* [YOUR TASK] Lines from the material below that hold the string "input" are what is needed; copy each of them.

* [EXERCISE DATA]

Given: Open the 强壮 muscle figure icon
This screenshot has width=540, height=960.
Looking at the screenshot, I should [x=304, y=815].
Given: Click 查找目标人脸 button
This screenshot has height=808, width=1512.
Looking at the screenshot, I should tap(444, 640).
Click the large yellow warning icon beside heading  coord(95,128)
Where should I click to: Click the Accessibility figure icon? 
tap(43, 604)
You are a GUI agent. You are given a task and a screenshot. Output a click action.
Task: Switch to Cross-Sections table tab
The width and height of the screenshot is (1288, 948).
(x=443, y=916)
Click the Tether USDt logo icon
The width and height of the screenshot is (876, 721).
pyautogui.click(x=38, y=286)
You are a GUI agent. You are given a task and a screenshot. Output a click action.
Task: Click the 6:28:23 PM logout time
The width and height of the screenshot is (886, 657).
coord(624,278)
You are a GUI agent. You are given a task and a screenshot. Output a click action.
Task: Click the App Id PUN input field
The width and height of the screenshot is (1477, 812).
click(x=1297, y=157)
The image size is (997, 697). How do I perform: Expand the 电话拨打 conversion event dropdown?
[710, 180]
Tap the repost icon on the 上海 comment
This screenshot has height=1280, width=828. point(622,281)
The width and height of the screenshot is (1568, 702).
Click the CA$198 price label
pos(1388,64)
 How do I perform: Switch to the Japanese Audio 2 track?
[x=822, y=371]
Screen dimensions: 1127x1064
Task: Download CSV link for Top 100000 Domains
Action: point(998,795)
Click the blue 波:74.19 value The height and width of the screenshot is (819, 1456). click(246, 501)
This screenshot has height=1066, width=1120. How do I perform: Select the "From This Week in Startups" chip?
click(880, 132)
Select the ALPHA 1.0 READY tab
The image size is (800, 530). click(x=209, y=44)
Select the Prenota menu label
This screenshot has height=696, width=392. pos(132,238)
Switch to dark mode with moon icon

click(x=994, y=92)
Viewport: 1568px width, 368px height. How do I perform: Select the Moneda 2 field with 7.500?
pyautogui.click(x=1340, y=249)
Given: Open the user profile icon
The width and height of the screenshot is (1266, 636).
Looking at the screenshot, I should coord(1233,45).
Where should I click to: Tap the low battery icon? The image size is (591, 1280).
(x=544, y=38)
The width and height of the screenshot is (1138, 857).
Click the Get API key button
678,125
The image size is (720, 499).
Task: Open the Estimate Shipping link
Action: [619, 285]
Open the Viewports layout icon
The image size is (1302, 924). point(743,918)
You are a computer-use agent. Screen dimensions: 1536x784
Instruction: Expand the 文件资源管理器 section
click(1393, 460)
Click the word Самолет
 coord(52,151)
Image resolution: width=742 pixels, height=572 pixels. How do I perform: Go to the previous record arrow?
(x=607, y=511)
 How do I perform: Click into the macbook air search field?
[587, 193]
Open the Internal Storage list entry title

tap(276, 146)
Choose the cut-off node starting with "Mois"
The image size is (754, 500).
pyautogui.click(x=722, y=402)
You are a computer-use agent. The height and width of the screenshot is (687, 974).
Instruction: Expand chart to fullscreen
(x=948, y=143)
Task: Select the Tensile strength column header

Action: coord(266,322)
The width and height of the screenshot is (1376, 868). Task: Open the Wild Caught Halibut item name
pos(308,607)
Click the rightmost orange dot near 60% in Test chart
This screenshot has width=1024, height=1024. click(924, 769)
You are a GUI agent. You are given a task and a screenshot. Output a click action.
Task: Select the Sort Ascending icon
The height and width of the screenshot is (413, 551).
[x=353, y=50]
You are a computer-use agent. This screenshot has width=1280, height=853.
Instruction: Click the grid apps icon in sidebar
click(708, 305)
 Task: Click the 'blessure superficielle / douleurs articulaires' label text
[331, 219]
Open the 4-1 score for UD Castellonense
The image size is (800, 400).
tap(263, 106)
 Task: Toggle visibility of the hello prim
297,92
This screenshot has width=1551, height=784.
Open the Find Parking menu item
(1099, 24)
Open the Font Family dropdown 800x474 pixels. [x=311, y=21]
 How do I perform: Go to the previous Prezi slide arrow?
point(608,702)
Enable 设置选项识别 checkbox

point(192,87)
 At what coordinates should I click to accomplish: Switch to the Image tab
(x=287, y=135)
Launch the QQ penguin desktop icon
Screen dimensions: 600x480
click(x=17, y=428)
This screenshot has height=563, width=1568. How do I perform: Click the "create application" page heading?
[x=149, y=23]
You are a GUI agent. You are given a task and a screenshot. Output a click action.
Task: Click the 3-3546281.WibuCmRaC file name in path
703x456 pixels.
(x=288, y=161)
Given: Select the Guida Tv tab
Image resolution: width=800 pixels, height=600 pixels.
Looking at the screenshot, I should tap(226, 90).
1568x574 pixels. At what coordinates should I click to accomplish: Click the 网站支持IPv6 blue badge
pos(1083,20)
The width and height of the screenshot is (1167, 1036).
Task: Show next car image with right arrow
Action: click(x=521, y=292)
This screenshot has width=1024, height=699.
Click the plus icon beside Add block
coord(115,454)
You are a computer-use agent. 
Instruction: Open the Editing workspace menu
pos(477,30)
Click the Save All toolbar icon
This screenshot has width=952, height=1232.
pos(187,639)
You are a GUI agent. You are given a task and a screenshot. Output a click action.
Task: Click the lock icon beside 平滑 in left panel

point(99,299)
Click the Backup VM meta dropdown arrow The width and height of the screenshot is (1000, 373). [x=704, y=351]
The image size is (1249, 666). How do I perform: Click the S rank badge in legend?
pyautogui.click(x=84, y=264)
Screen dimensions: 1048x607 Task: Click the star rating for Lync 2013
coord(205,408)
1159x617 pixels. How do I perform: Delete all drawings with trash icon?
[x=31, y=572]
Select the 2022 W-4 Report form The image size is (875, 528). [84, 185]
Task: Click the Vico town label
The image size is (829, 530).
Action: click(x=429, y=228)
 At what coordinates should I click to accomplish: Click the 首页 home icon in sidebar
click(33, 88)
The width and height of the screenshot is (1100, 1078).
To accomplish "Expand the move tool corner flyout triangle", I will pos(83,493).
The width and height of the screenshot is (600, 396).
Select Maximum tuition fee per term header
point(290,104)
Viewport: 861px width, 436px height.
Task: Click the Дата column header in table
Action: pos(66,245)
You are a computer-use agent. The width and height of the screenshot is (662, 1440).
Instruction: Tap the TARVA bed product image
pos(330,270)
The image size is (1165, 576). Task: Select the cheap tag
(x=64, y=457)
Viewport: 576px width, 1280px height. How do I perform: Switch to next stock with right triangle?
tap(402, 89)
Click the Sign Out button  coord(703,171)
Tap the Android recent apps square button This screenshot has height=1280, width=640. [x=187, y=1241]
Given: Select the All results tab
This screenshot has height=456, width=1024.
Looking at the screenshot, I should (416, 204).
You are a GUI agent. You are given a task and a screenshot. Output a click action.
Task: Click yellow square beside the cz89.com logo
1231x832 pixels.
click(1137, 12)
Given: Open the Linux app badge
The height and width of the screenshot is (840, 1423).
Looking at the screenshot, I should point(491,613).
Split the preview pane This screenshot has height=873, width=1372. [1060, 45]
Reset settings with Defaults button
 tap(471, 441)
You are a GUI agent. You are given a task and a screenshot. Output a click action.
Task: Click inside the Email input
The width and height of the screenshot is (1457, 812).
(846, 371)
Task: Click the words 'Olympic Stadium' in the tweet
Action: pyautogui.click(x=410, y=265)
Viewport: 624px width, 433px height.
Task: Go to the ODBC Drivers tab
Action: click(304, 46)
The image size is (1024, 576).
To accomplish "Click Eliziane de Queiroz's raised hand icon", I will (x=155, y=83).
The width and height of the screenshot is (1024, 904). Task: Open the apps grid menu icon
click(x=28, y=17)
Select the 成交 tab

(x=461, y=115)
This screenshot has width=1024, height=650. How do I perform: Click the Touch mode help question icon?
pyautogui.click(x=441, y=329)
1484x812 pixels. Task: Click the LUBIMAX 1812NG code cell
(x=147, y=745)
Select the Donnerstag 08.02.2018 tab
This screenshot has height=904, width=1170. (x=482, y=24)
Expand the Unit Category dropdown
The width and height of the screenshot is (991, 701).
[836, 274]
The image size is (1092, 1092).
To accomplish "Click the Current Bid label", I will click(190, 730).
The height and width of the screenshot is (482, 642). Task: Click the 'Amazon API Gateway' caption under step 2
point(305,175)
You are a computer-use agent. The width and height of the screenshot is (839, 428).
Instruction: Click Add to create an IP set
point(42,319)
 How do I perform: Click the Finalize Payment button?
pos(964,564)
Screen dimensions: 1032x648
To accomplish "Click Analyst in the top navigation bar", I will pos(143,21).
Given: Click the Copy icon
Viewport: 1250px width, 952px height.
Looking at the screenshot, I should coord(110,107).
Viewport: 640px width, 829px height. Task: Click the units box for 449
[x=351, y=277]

* [THE ANSWER]
Task: Click the App Id PUN input field
Task: Click inside the Email input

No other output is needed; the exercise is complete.